Alexandre le Grand, fils de Philippe, roi de Macédoine et d’Olympias, naquit l’an 356 avant J.-C. La nuit de sa naissance fut marquée par l’incendie du fameux temple de Diane à Éphèse. Alexandre annonça dès son jeune âge les dispositions les plus heureuses. À douze ans il fut confié aux soins d’Aristote, après être resté quelque temps entre les mains de Lysimaque, homme savant, mais flatteur et corrompu. Aristote se retira avec lui dans la solitude de Mieja, sur les bords du Strimon. Il composa pour son élève un traité sur l’Art de régner ; ce traité a été perdu. Il ayait annoté pour lui l’Iliade ; et l’on sait l’admiration profonde d’Alexandre pour Homère, dont le poème, enfermé dans une cassette d’or, le suivait dans toutes ses expéditions. Il acquit une somme de connaissances assez rare à cette époque.
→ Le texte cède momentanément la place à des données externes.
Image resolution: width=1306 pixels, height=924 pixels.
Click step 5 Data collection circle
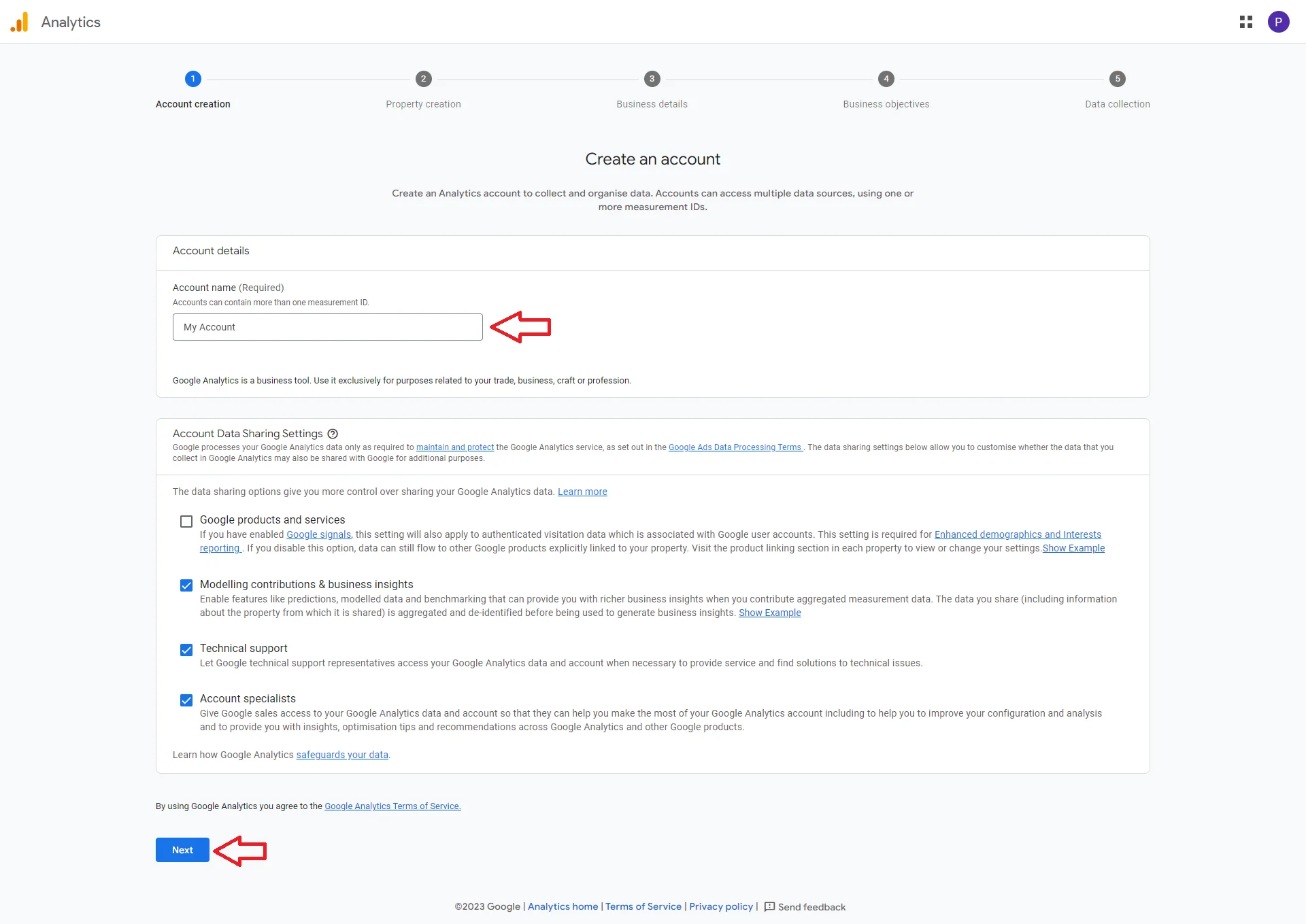[x=1118, y=78]
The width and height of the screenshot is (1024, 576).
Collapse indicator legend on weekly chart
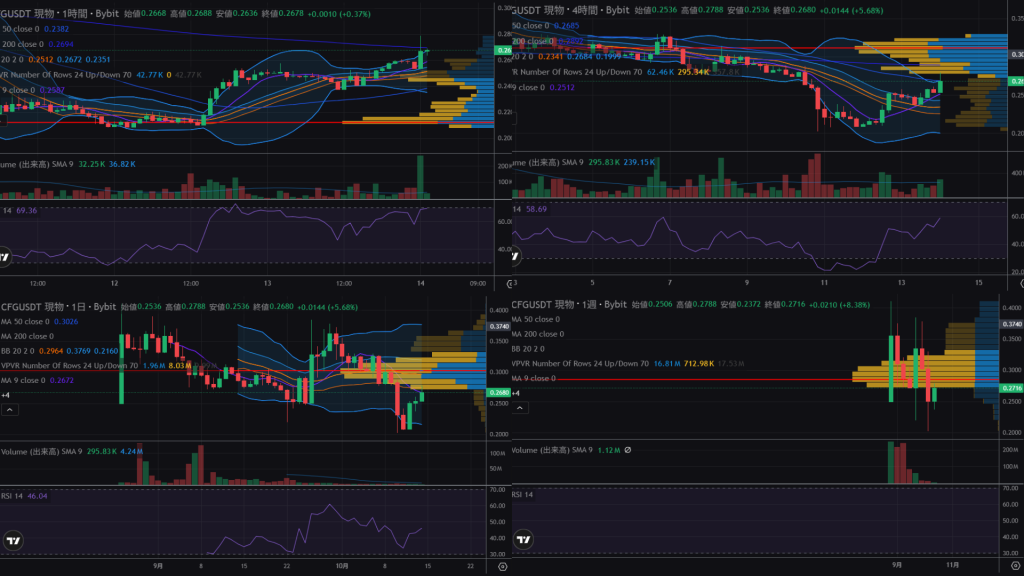click(519, 410)
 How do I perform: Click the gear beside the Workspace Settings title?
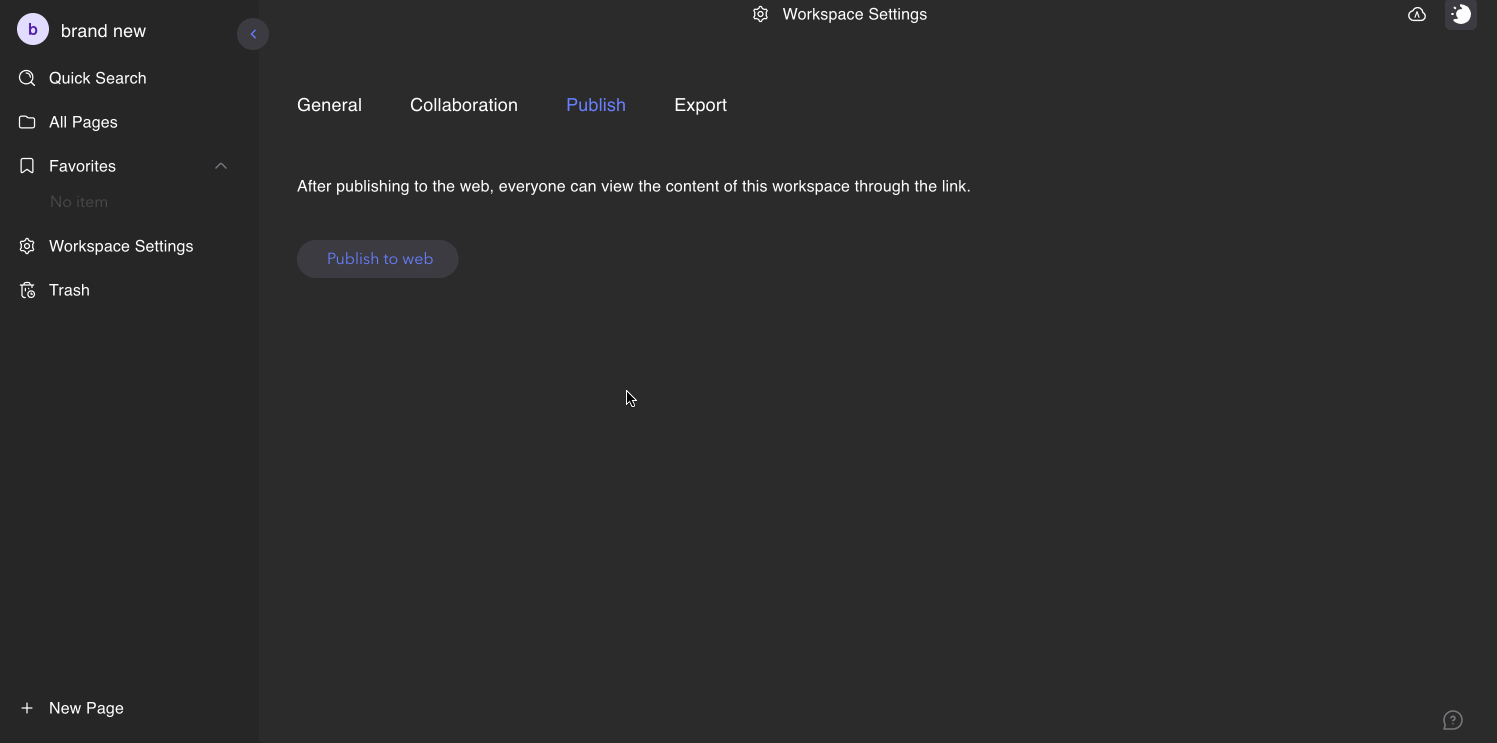760,14
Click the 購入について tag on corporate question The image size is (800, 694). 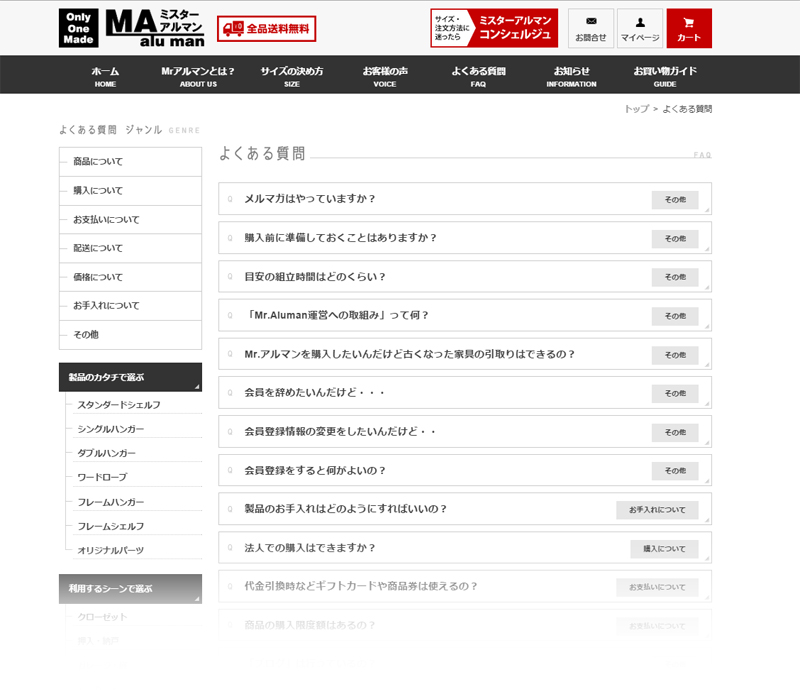pyautogui.click(x=664, y=548)
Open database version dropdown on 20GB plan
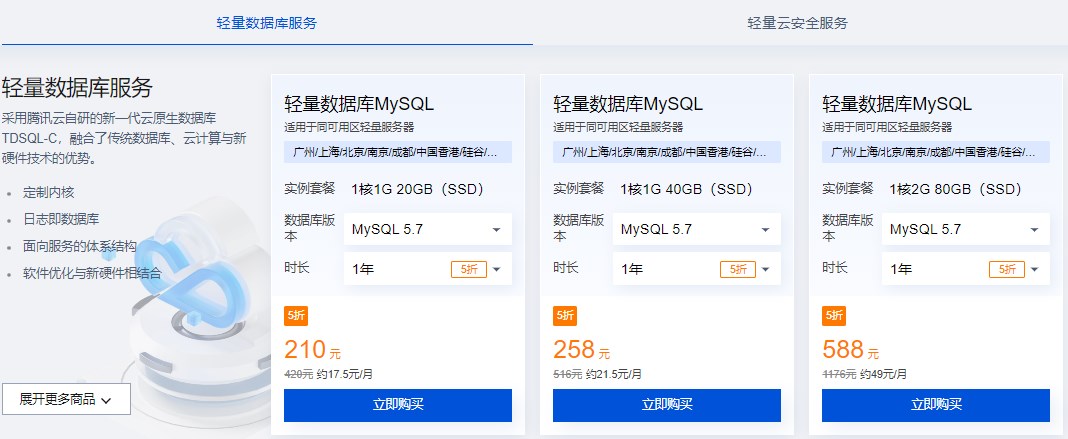The image size is (1068, 439). point(427,229)
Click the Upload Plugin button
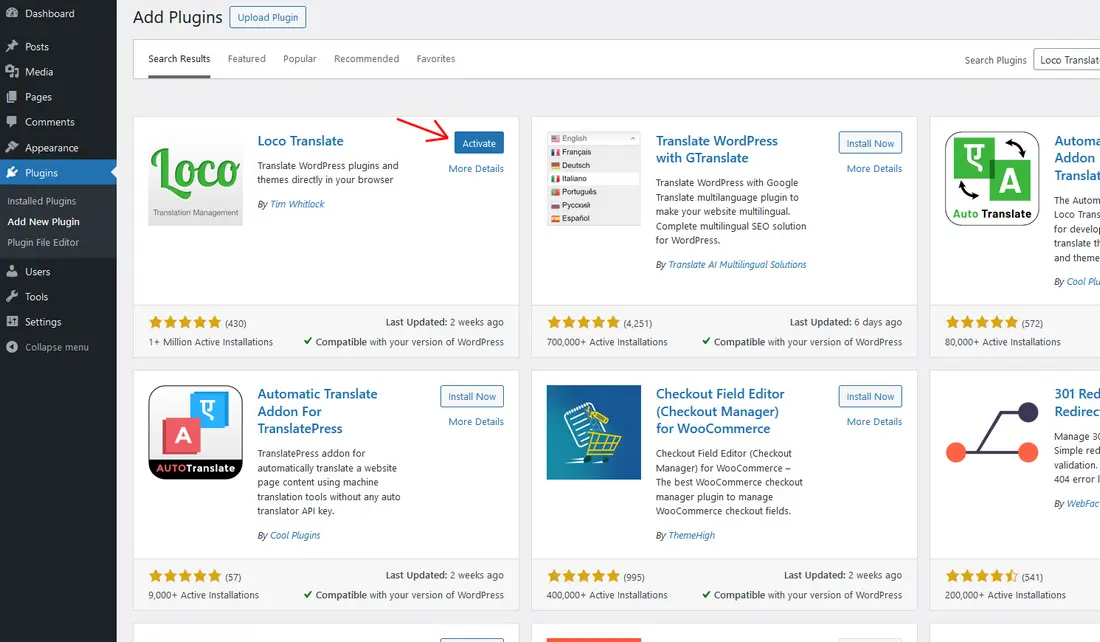 point(267,16)
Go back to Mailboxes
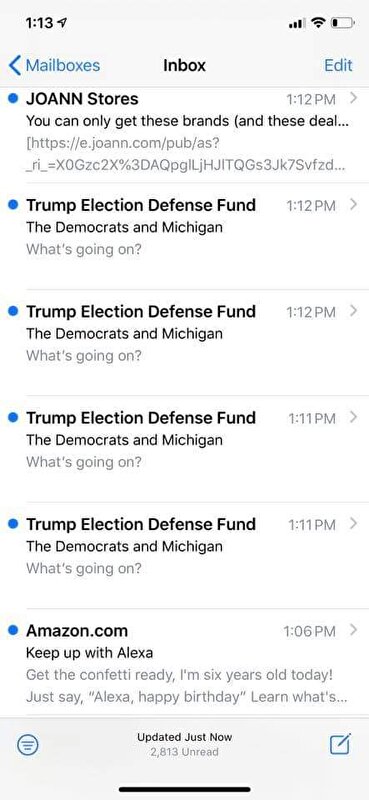Image resolution: width=369 pixels, height=800 pixels. pyautogui.click(x=54, y=65)
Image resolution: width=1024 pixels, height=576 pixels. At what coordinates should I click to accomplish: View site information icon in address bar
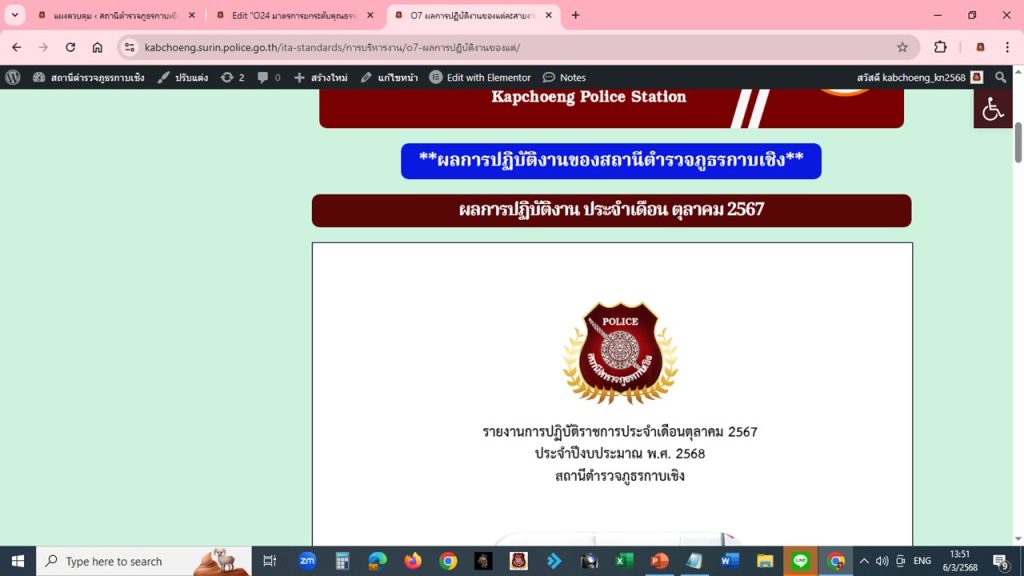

Au milieu de tous ces travaux intellectuels, l’éducation physique n’était pas négligée. Alexandre n’avait pat été moins favorisé pour la force du corps que pour la grandeur de l’intelligence. Hardi, adroit, souple, courageux, il courait aux choses extraordinaires, recherchait les actions impossibles : à peine sorti de l’enfance, il dompta un cheval fougueux qui avait effrayé et rebuté les plus habiles écuyers de la cour. Ce cheval, appelé Bucéphale, devint depuis sa monture favorite. En même temps qu’il commençait à avoir le sentiment de sa puissance et de sa force, la fierté et l’orgueil s’éveillaient en lui. Les historiens ont cité différents traits qui peuvent servir à l’étude de son caractère, On sait avec quelle grandeur, quel esprit et quelle noble fierté il reçut les envoyés du grand roi Darius, souverain des Perses. On se rappelle sa réponse aux courtisans qui l’engageaient à disputer la palme aux jeux Olympiques : « J’irai, dit-il, s’il y a des concurrents digues de moi : qu’on trouve un autre Alexandre, fils de Philippe ! » Il pleurait en apprenant les victoires multipliées de Philippe : « Mon père ne me laissera donc rien à faire ! » s’écriait-il ; et pour tromper son impatience et son courage, il allait à la chasse, combattant les lions, contre lesquels il s’acharnait.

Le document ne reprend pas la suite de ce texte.